From 1850 — The First Accurate Description of Early Flamenco Singing by Gevaert – translated with comments by Brook Zern
Long ago, I posted something from a Spanish magazine, a report on flamenco in 1850 as written by Gevaert, a noted Belgian musicologist of that era. Here’s a brief excerpt, starting with the words of the modern-day author Arie Sneeuw and then quoting Gevaert:
“Finally, we have the brief description, already referred to the repertoire in totality, of the use of the voice and the tesitura characteristic of cante flamenco:
‘What also testifies to the Arab origin of these cantos is the guttural and cut-off, interrupted (entrecortada) way of singing — a way that seems to be compulsory (de rigor) for all of them. All of this music is sung in the highest registers of the voice, and it is not uncommon to hear the entrada (entrance passage) of a cana or of a fandango done with a C-note from the chest (realizada con un do de pecho).’
(Sneeuw then says): “Since starting a phrase with a C from the chest is probably the most difficult way of doing any type of singing, this passage, together with the one above which refers to breathing, gives us an idea of the demands that were placed on singers in those days — or that they imposed upon themselves, since one would customarily implicate the other.

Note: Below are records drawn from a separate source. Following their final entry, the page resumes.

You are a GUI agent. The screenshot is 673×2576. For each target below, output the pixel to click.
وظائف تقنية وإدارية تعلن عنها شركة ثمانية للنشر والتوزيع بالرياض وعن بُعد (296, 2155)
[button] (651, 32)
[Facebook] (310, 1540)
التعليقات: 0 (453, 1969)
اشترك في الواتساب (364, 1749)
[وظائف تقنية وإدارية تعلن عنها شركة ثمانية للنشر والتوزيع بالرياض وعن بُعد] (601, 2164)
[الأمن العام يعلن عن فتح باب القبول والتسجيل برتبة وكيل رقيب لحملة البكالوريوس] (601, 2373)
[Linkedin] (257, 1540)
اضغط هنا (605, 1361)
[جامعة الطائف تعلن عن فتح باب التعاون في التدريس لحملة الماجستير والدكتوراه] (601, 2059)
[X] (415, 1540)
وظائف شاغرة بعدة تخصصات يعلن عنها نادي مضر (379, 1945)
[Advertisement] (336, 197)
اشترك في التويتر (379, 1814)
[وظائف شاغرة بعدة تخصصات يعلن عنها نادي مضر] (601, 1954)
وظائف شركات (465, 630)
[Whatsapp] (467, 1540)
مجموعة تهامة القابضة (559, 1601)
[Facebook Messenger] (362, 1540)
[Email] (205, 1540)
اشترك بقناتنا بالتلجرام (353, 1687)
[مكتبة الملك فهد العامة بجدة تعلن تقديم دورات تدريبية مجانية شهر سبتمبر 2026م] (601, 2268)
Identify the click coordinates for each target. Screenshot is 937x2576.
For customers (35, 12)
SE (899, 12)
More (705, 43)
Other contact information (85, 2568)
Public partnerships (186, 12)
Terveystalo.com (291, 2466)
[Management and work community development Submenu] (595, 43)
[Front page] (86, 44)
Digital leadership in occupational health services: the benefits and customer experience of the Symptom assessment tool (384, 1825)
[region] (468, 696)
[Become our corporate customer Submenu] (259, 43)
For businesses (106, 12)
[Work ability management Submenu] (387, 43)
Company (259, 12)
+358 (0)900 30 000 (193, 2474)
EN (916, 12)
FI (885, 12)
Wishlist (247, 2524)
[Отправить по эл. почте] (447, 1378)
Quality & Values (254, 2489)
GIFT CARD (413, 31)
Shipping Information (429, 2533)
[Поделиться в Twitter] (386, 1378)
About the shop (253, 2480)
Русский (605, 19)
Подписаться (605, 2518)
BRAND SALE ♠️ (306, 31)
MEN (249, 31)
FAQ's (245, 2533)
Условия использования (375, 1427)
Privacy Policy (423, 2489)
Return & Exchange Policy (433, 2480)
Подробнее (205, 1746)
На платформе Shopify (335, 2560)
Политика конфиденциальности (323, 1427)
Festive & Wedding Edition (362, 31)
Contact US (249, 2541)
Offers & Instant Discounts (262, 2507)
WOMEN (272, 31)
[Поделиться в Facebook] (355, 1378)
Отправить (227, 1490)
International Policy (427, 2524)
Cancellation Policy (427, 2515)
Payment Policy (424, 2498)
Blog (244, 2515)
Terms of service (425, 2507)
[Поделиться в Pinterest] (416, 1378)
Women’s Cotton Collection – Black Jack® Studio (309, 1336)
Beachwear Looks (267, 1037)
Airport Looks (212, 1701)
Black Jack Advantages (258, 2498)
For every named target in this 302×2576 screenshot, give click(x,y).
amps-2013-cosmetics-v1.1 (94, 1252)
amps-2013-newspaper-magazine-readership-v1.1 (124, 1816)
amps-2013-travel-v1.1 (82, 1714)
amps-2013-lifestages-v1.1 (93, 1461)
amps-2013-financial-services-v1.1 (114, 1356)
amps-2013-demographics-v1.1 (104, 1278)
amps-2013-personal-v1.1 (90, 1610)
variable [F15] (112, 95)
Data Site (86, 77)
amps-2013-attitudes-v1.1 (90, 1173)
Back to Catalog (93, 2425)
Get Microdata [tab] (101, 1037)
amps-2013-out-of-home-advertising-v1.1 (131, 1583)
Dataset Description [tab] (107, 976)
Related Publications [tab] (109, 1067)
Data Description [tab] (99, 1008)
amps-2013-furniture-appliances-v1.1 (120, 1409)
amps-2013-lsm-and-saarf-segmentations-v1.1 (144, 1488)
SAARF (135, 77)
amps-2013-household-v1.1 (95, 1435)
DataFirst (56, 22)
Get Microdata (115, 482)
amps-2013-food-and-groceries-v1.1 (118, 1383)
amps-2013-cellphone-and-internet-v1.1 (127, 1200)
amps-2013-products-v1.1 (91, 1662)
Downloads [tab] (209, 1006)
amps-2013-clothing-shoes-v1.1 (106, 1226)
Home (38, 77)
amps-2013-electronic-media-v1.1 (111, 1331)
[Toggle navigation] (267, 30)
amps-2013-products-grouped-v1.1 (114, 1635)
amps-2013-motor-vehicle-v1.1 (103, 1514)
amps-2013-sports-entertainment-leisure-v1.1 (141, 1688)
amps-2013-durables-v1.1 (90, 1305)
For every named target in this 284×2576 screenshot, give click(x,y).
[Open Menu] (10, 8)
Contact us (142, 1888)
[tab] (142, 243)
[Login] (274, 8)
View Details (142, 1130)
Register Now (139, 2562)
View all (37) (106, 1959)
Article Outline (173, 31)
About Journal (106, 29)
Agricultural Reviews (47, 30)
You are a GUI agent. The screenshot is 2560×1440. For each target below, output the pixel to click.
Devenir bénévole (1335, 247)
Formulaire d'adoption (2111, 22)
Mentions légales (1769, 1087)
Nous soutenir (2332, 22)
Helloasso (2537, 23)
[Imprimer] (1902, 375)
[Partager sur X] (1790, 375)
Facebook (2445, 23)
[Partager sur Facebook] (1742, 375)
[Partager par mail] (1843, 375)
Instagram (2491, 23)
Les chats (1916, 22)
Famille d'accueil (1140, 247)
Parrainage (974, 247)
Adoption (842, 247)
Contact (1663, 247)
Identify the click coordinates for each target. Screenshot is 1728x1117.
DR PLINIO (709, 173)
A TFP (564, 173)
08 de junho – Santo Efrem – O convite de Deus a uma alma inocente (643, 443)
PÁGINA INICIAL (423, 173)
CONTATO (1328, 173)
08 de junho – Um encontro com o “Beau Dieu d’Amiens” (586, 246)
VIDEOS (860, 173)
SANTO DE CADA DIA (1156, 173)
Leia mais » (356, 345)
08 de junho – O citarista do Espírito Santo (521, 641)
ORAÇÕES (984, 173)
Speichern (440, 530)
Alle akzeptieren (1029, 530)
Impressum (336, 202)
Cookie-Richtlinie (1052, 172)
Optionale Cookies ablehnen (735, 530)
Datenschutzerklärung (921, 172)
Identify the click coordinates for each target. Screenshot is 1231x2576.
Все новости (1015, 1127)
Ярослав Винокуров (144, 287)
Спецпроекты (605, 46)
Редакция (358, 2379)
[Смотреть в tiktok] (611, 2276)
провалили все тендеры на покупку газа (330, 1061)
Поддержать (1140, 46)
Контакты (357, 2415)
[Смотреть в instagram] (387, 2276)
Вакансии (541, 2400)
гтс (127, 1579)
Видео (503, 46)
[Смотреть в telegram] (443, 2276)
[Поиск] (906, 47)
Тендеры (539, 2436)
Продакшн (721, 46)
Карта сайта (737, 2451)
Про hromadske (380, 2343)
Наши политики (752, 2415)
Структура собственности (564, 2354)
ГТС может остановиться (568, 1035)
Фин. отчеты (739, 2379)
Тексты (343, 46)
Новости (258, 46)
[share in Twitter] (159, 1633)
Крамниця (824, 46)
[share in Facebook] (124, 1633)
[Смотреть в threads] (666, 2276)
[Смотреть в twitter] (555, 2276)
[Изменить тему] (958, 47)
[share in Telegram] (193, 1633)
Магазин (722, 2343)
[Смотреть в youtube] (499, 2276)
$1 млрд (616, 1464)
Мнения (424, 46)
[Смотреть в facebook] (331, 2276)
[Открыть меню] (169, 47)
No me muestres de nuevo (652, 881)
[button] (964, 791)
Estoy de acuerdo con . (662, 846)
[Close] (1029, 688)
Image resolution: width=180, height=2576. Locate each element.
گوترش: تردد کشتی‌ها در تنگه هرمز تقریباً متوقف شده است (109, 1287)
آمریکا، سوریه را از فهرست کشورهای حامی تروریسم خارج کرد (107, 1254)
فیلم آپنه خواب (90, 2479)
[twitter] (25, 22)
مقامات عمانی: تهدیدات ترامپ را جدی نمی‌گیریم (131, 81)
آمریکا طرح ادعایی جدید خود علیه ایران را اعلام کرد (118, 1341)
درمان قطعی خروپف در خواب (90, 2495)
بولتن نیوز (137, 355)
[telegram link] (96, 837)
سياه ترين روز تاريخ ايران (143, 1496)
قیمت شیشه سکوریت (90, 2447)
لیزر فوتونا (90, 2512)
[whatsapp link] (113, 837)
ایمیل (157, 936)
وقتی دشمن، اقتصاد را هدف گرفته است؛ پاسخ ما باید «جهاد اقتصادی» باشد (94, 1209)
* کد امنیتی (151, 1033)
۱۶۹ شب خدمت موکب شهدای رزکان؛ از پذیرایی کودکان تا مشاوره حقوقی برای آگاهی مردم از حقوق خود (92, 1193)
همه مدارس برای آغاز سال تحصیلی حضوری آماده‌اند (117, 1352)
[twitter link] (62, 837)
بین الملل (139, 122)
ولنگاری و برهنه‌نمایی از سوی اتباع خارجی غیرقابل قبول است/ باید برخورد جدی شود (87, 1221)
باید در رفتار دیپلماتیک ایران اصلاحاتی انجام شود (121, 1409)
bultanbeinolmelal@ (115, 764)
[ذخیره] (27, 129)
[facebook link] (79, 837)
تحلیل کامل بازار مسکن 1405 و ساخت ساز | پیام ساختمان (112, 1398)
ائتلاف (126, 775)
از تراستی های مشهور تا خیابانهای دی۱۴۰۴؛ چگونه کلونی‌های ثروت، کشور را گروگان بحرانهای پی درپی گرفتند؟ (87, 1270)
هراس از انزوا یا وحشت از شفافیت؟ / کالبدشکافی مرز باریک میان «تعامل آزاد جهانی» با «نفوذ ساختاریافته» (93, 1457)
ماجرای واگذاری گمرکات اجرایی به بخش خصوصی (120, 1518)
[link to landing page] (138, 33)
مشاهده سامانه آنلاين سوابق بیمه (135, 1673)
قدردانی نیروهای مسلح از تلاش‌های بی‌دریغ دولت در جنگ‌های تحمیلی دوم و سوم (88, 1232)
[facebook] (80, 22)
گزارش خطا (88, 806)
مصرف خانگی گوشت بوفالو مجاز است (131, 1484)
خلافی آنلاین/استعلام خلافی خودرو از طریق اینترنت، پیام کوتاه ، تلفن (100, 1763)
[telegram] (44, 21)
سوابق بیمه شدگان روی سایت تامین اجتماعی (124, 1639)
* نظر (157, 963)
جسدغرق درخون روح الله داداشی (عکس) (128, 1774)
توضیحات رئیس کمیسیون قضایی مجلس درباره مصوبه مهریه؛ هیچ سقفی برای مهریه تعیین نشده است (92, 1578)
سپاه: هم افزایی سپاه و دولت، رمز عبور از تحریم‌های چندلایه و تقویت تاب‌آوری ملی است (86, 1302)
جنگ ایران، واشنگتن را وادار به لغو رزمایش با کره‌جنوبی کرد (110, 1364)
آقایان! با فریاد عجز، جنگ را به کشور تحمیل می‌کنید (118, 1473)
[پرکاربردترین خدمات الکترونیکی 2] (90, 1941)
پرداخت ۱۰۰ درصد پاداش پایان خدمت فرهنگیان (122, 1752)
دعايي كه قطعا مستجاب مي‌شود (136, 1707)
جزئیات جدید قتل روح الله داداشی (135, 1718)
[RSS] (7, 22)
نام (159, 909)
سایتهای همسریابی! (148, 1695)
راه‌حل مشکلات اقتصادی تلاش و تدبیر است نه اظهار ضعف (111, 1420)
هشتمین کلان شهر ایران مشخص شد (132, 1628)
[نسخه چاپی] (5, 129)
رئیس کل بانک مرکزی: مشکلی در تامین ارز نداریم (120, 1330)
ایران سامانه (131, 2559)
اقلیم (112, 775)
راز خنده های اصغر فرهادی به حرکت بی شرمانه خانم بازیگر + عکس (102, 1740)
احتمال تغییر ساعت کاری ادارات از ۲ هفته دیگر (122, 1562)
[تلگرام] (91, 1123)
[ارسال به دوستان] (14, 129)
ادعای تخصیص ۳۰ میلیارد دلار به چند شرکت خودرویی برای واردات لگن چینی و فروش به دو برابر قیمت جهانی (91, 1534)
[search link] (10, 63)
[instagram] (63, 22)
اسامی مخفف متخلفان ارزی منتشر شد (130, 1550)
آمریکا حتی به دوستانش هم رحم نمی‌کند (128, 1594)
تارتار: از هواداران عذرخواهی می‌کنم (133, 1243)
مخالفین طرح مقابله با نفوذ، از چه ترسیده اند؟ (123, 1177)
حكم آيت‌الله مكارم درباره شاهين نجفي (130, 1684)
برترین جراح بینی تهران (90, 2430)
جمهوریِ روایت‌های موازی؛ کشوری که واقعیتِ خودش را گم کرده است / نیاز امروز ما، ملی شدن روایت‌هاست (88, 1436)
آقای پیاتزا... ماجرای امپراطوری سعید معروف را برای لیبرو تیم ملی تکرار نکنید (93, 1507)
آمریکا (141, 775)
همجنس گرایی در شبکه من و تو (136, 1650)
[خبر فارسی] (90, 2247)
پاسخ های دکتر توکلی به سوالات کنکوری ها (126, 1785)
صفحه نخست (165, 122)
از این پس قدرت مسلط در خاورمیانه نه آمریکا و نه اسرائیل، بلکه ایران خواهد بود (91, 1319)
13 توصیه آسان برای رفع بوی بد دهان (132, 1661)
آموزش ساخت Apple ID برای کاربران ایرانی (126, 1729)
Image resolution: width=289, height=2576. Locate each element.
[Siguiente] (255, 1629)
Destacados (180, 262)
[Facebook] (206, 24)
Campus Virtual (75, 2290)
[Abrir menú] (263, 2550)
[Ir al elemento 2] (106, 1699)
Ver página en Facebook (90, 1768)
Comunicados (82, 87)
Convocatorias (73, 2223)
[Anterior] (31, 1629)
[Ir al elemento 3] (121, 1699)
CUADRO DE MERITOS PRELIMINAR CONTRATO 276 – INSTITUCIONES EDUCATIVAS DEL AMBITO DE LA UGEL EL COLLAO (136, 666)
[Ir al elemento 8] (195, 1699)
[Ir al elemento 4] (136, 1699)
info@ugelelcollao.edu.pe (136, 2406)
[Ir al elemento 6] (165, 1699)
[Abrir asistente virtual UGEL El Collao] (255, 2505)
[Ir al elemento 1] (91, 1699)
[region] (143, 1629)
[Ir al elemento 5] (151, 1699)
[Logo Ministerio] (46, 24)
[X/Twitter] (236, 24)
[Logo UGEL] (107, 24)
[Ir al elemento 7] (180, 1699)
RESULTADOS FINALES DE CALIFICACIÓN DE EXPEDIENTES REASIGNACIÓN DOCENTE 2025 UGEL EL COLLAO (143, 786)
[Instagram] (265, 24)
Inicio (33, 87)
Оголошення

On the other hand, the somewhat forced tesitura which the cante demanded — and which to a greater or lesser degree it still demands today — seems to be a natural corollary of the descending melodic line, as commented on earlier.”
End of excerpt. Again, it seems that a high voice has been part of flamenco, certainly of professional flamenco, for a long time. I’ve gotten a vague impression that the impetus for this might be related to Italian operatic style, though of course there is no other Italianate influence in flamenco song (I hope.)